WORK TASK — All entries that follow are to be printed exactly as written.

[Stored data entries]

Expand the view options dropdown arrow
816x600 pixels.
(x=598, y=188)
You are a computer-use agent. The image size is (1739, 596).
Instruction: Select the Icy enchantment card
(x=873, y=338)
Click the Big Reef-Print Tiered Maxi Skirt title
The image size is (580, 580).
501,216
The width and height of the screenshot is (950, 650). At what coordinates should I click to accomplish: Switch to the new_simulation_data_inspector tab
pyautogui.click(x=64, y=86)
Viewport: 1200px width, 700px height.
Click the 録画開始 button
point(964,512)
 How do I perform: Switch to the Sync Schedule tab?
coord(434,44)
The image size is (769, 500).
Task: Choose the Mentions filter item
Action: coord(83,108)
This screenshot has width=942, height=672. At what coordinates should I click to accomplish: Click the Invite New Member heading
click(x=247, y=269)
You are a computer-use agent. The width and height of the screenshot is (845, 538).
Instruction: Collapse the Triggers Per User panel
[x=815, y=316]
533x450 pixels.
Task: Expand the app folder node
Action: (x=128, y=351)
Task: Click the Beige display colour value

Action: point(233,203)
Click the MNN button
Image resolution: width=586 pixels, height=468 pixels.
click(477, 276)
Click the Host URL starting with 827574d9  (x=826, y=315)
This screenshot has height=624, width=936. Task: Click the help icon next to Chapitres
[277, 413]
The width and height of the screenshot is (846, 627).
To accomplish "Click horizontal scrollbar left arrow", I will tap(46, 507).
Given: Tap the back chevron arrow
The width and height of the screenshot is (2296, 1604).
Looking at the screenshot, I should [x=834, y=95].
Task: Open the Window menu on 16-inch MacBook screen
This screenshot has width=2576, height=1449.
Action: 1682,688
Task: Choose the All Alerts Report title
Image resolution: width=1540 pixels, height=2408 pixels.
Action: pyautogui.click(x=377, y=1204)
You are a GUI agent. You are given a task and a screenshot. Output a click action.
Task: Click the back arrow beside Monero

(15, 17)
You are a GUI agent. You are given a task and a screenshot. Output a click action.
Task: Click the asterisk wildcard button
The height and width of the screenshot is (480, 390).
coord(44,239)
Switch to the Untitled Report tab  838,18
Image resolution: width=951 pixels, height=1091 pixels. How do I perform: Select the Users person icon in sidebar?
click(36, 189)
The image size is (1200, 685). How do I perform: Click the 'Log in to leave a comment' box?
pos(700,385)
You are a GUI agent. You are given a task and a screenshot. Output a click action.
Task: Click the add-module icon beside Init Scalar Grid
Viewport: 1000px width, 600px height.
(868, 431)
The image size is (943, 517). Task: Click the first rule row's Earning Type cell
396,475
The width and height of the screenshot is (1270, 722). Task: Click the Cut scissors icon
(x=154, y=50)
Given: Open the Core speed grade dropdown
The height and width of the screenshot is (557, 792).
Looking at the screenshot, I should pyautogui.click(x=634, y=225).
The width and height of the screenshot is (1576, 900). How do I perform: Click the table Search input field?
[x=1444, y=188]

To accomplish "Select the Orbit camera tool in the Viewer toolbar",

RESULT OF THE EXERCISE —
Expand the view options dropdown arrow
816x600 pixels.
(x=598, y=188)
You are a computer-use agent. The image size is (1739, 596).
Instruction: Select the Icy enchantment card
(x=873, y=338)
Click the Big Reef-Print Tiered Maxi Skirt title
The image size is (580, 580).
501,216
The width and height of the screenshot is (950, 650). At what coordinates should I click to accomplish: Switch to the new_simulation_data_inspector tab
pyautogui.click(x=64, y=86)
Viewport: 1200px width, 700px height.
Click the 録画開始 button
point(964,512)
 How do I perform: Switch to the Sync Schedule tab?
coord(434,44)
The image size is (769, 500).
Task: Choose the Mentions filter item
Action: coord(83,108)
This screenshot has width=942, height=672. At what coordinates should I click to accomplish: Click the Invite New Member heading
click(x=247, y=269)
You are a computer-use agent. The width and height of the screenshot is (845, 538).
Instruction: Collapse the Triggers Per User panel
[x=815, y=316]
533x450 pixels.
Task: Expand the app folder node
Action: (x=128, y=351)
Task: Click the Beige display colour value

Action: point(233,203)
Click the MNN button
Image resolution: width=586 pixels, height=468 pixels.
click(477, 276)
Click the Host URL starting with 827574d9  (x=826, y=315)
This screenshot has height=624, width=936. Task: Click the help icon next to Chapitres
[277, 413]
The width and height of the screenshot is (846, 627).
To accomplish "Click horizontal scrollbar left arrow", I will tap(46, 507).
Given: Tap the back chevron arrow
The width and height of the screenshot is (2296, 1604).
Looking at the screenshot, I should [x=834, y=95].
Task: Open the Window menu on 16-inch MacBook screen
This screenshot has width=2576, height=1449.
Action: 1682,688
Task: Choose the All Alerts Report title
Image resolution: width=1540 pixels, height=2408 pixels.
Action: pyautogui.click(x=377, y=1204)
You are a GUI agent. You are given a task and a screenshot. Output a click action.
Task: Click the back arrow beside Monero

(15, 17)
You are a GUI agent. You are given a task and a screenshot. Output a click action.
Task: Click the asterisk wildcard button
The height and width of the screenshot is (480, 390).
coord(44,239)
Switch to the Untitled Report tab  838,18
Image resolution: width=951 pixels, height=1091 pixels. How do I perform: Select the Users person icon in sidebar?
click(36, 189)
The image size is (1200, 685). How do I perform: Click the 'Log in to leave a comment' box?
pos(700,385)
You are a GUI agent. You are given a task and a screenshot. Output a click action.
Task: Click the add-module icon beside Init Scalar Grid
Viewport: 1000px width, 600px height.
(868, 431)
The image size is (943, 517). Task: Click the first rule row's Earning Type cell
396,475
The width and height of the screenshot is (1270, 722). Task: Click the Cut scissors icon
(x=154, y=50)
Given: Open the Core speed grade dropdown
The height and width of the screenshot is (557, 792).
Looking at the screenshot, I should pyautogui.click(x=634, y=225).
The width and height of the screenshot is (1576, 900). How do I perform: Click the table Search input field?
[x=1444, y=188]

To accomplish "Select the Orbit camera tool in the Viewer toolbar",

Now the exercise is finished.